Work task:
Write the data out in full and word for word. Do not include images.

= = =

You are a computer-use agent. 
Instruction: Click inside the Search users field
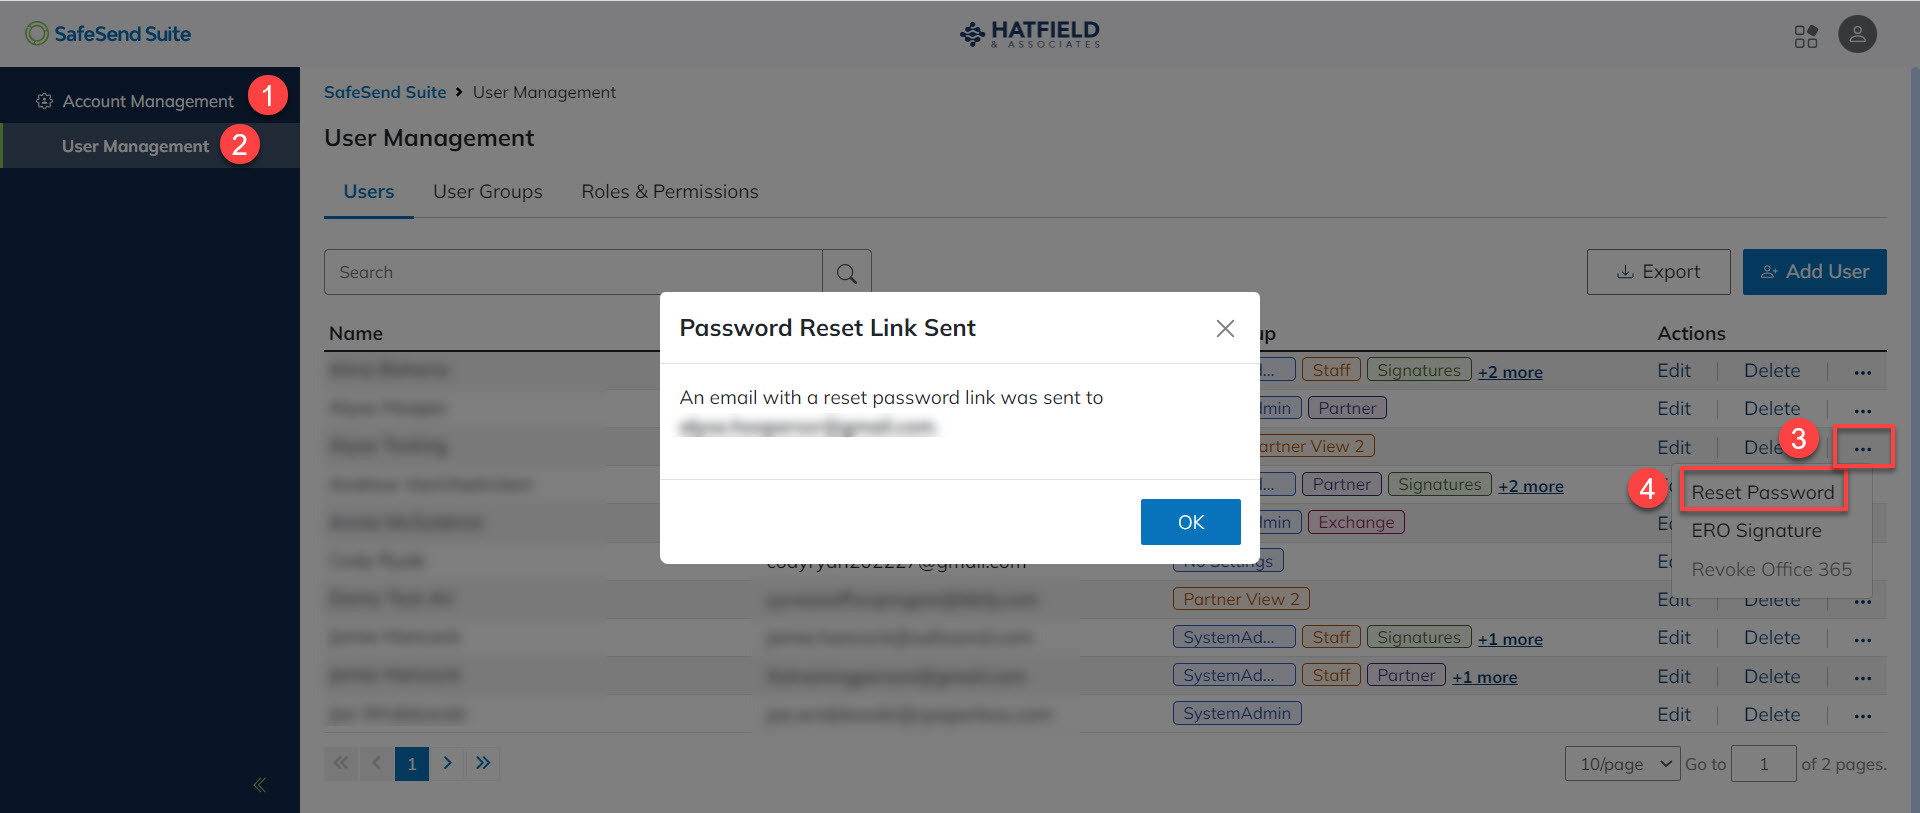[x=570, y=271]
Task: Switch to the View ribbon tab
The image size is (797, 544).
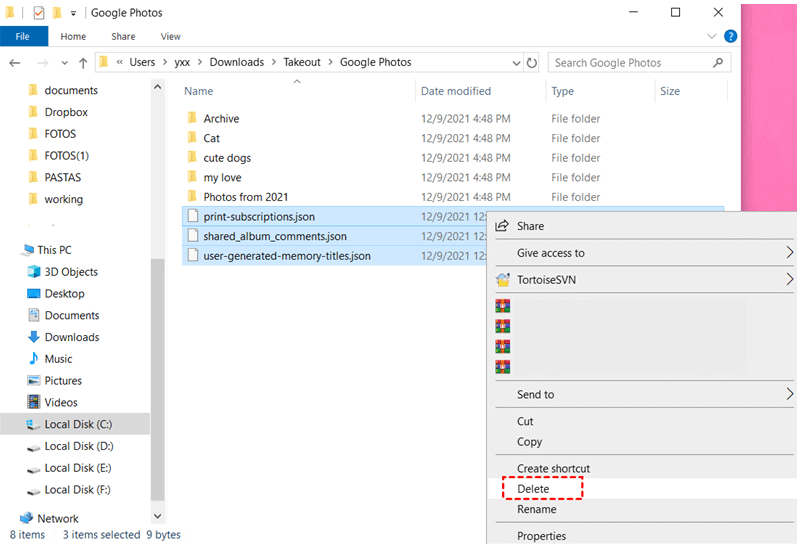Action: pos(171,36)
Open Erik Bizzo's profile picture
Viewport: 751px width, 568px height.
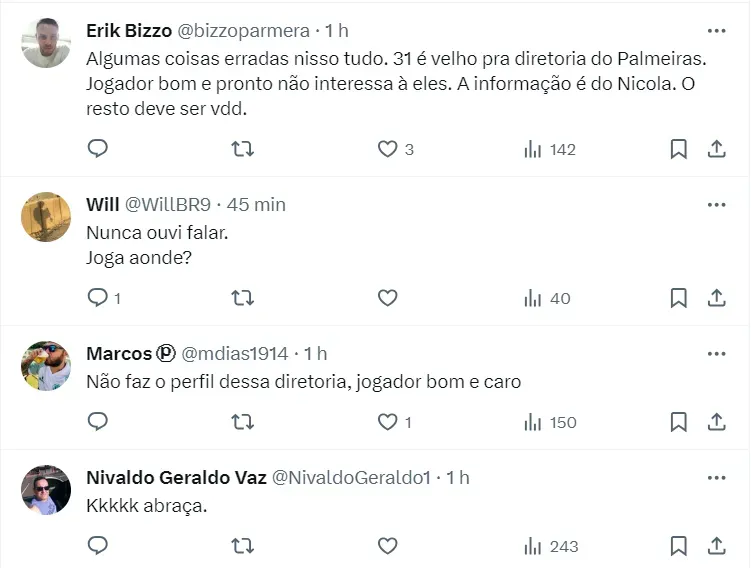tap(46, 43)
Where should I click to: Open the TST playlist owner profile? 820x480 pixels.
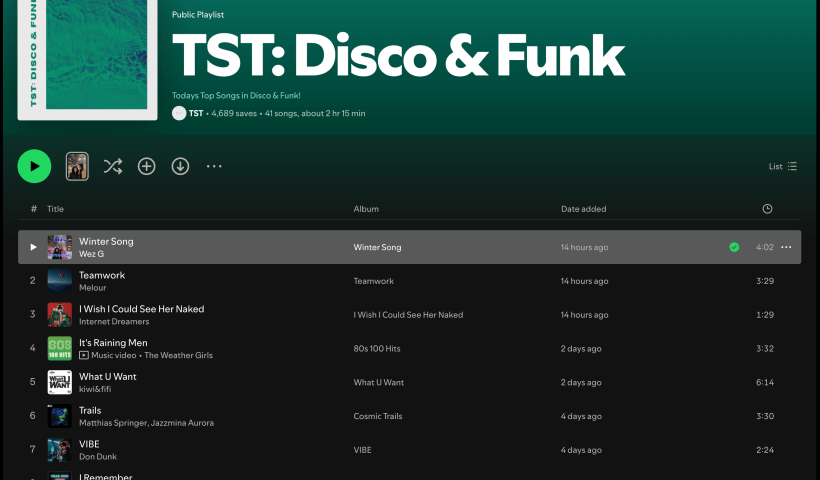click(x=195, y=114)
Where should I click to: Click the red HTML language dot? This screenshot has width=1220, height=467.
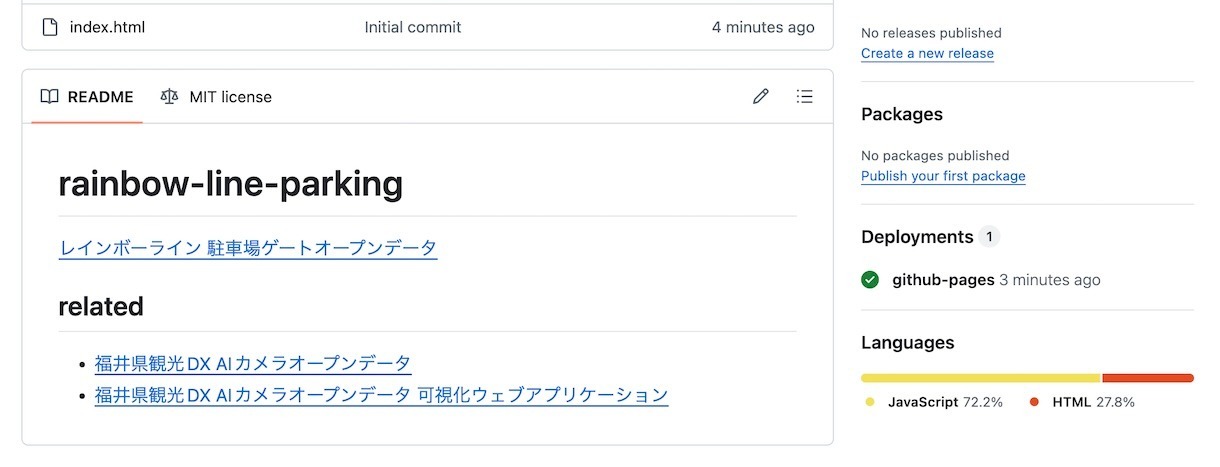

= = =

Output:
You are a computer-use agent. 
Instruction: Click inside the Search users field
[x=570, y=271]
Task: Switch to the View ribbon tab
The image size is (797, 544).
Action: pos(171,36)
Open Erik Bizzo's profile picture
Viewport: 751px width, 568px height.
tap(46, 43)
Where should I click to: Open the TST playlist owner profile? 820x480 pixels.
click(x=195, y=114)
Where should I click to: Click the red HTML language dot? This screenshot has width=1220, height=467.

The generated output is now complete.